Task statement: Your answer should be the exact lines of the data below from the one containing "You are a GUI" through the one containing "Viewport: 702px width, 475px height."; please include nothing else.

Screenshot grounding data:
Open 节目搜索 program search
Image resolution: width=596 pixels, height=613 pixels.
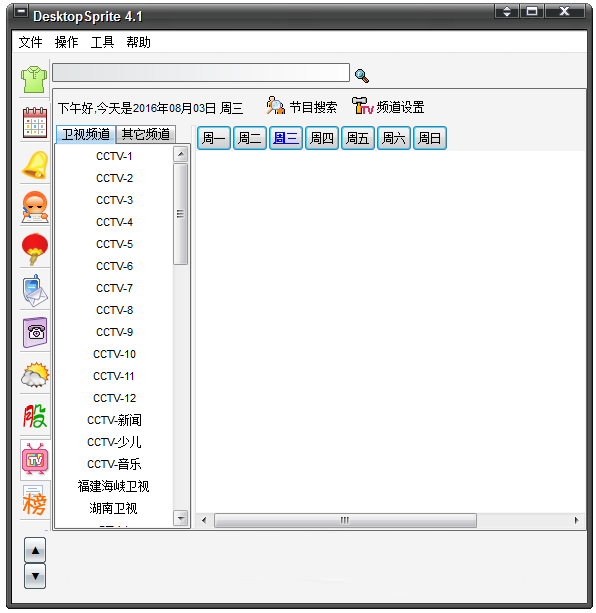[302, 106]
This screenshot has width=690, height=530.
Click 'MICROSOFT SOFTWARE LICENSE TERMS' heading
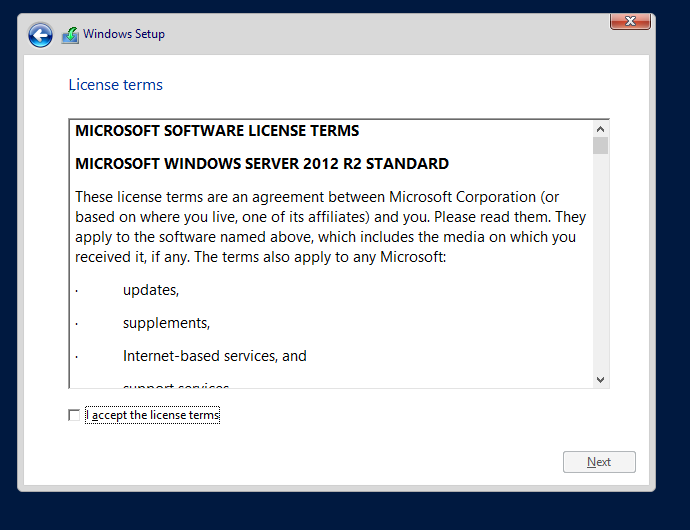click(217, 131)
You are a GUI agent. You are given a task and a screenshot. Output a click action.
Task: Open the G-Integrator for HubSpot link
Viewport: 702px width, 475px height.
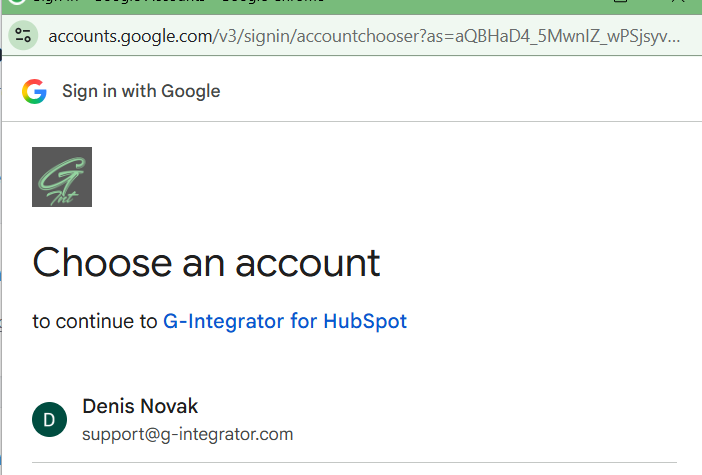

---

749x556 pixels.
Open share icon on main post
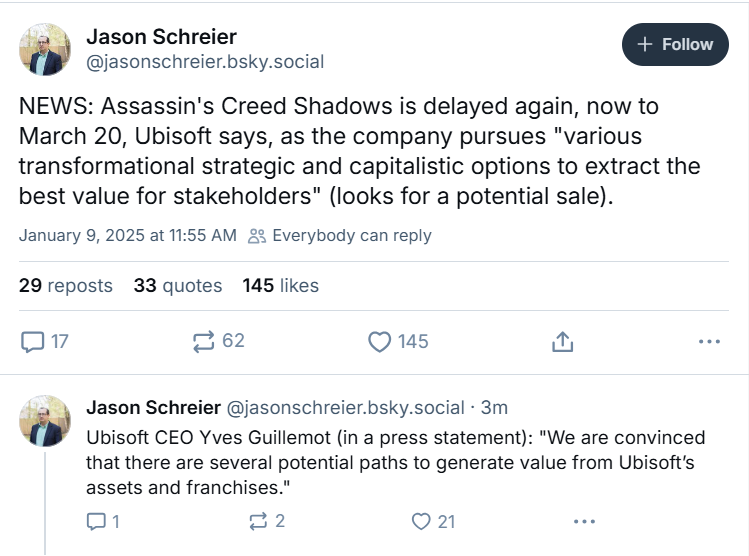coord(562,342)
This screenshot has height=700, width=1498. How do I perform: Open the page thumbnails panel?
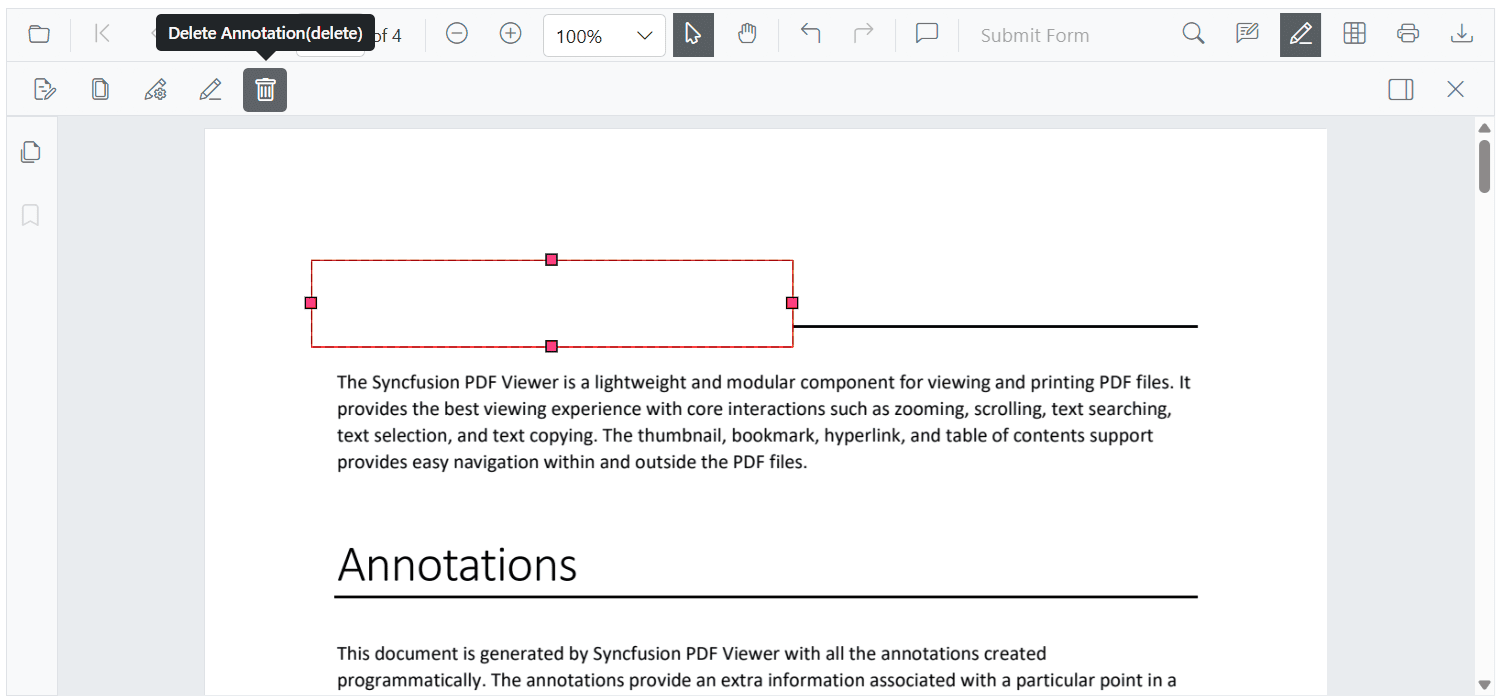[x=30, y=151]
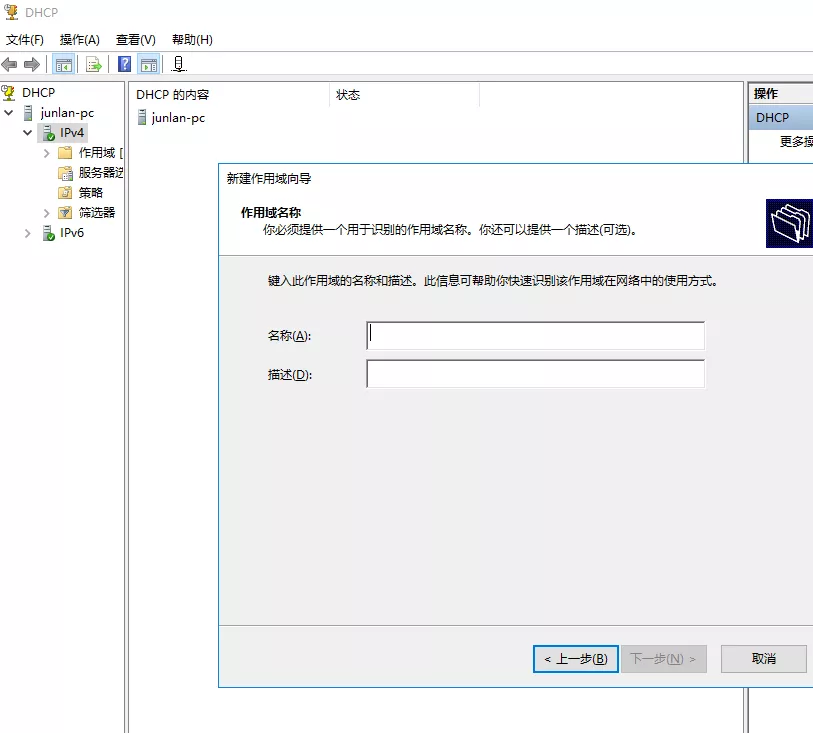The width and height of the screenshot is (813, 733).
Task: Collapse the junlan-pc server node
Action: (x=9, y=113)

Solution for this problem:
You are a GUI agent. You are given a task and a screenshot. Output a click action.
Task: Open the G-Integrator for HubSpot link
Viewport: 702px width, 475px height.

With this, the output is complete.